To test whether modeling AD in flies would trigger a similar pathway, the researchers expressed amyloid beta—a neurotoxic protein involved in AD pathology—in the brain. This resulted in motor dysfunction accompanied by increased ROS and upd3 expression in the brain.
“This is a very elegant paper, very well done with multiple approaches and even more impressively with multiple model organisms,” said Fabio Demontis, a scientist working on inter-tissue signaling at St. Jude Children’s Research Hospital who was not involved with the study. Since other research teams have found that people suffering from COVID-19 had dysfunction of the diaphragm, a skeletal muscle involved in breathing, Demontis said that investigating whether similar inflammatory pathways were involved in this impairment could help scientists do identify potential treatments for respiratory diseases.8
Overall, the results add a novel component to the field of inter-organ communication, said Demontis. They also suggest IL-6 and other players in the pathway as potential targets to prevent neuroinflammation-induced muscle fatigue.

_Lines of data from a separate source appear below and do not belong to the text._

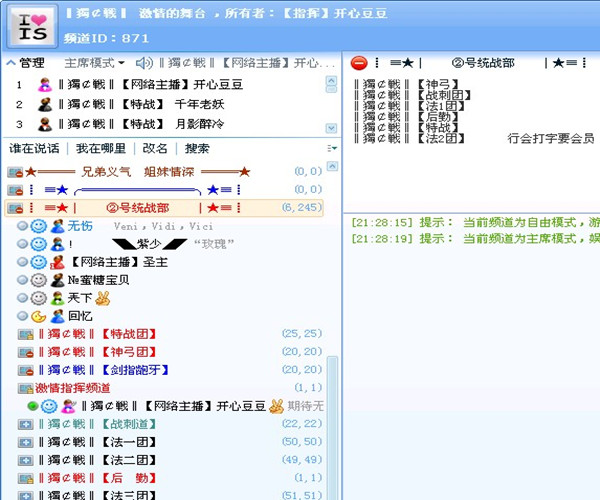600x500 pixels.
Task: Toggle the status dot beside user 回忆
Action: point(22,316)
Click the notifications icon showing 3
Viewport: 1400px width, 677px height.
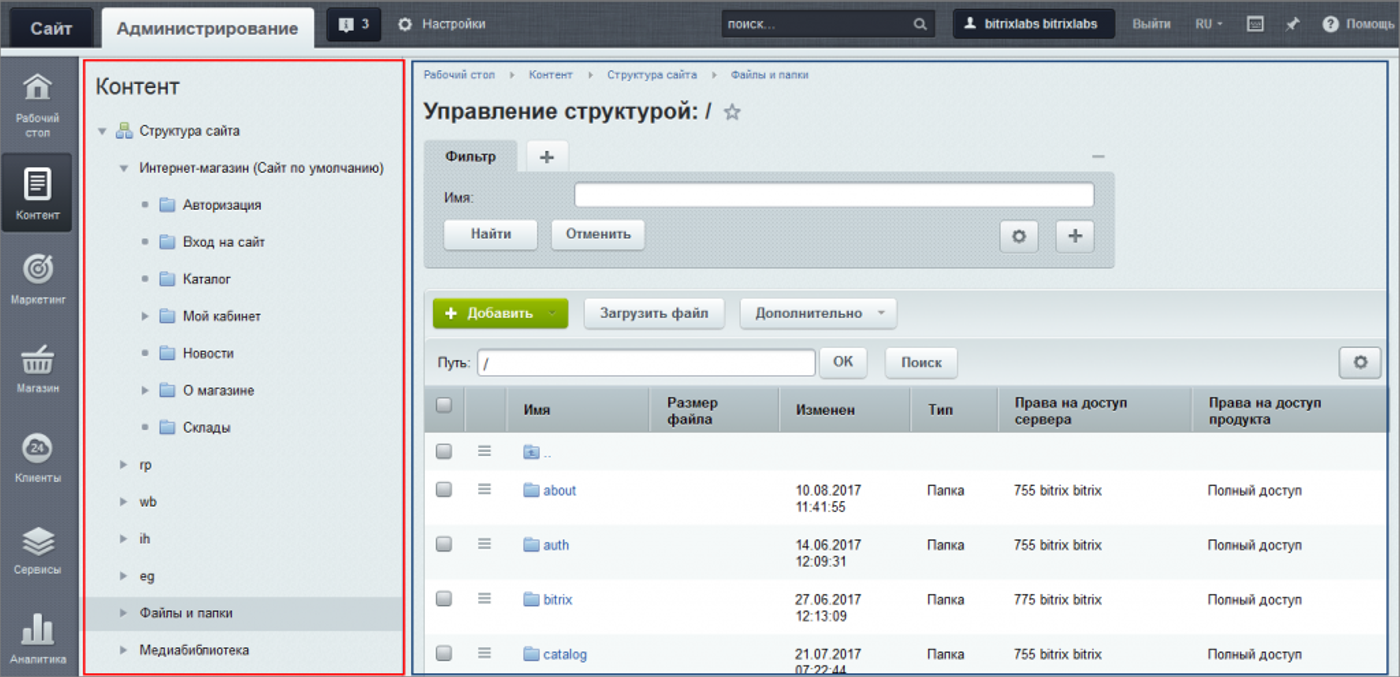click(x=353, y=23)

“Hopefully, this paper will be a call to arms to start thinking about IL-6 as a target for treating people with serious chronic inflammation,” agreed Johnson. Next, his team plans to design and conduct clinical trials to test the effect of IL-6 antibodies, which are already approved by the Food and Drug Administration, on motor function in patients with AD or long-COVID.
- van de Leemput J, Han Z. Drosophila, a powerful model to study virus-host interactions and pathogenicity in the fight against SARS-CoV-2. Cell Biosci. 2021;11(1):110.
- Yang S, et al. Infection and chronic disease activate a systemic brain-muscle signaling axis. Sci Immunol. 2024;9(97):eadm7908.
- Cai XT, et al. Gut cytokines modulate olfaction through metabolic reprogramming of glia. Nature. 2021;596(7870):97-102.
- Gera J, et al. Physiological ROS controls Upd3-dependent modeling of ECM to support cardiac function in Drosophila. Sci Adv. 2022;8(7):eabj4991.
- Brown S, et al. Identification of the first invertebrate interleukin JAK/STAT receptor, the Drosophila gene domeless. Curr Biol. 2001;11(21):1700-1705.
- Ding G, et al. Coordination of tumor growth and host wasting by tumor-derived Upd3. Cell Rep. 2021;36(7):109553.
- Santabárbara-Ruiz P, et al. ROS-Induced JNK and p38 signaling is required for unpaired cytokine activation during Drosophila regeneration. PLoS Genet. 2015;11(10):e1005595.
- Veldman C, et al. Sonographic follow-up of diaphragm function in COVID-19: An exploratory study. ERJ Open Res. 2023;9(3):00623-2022.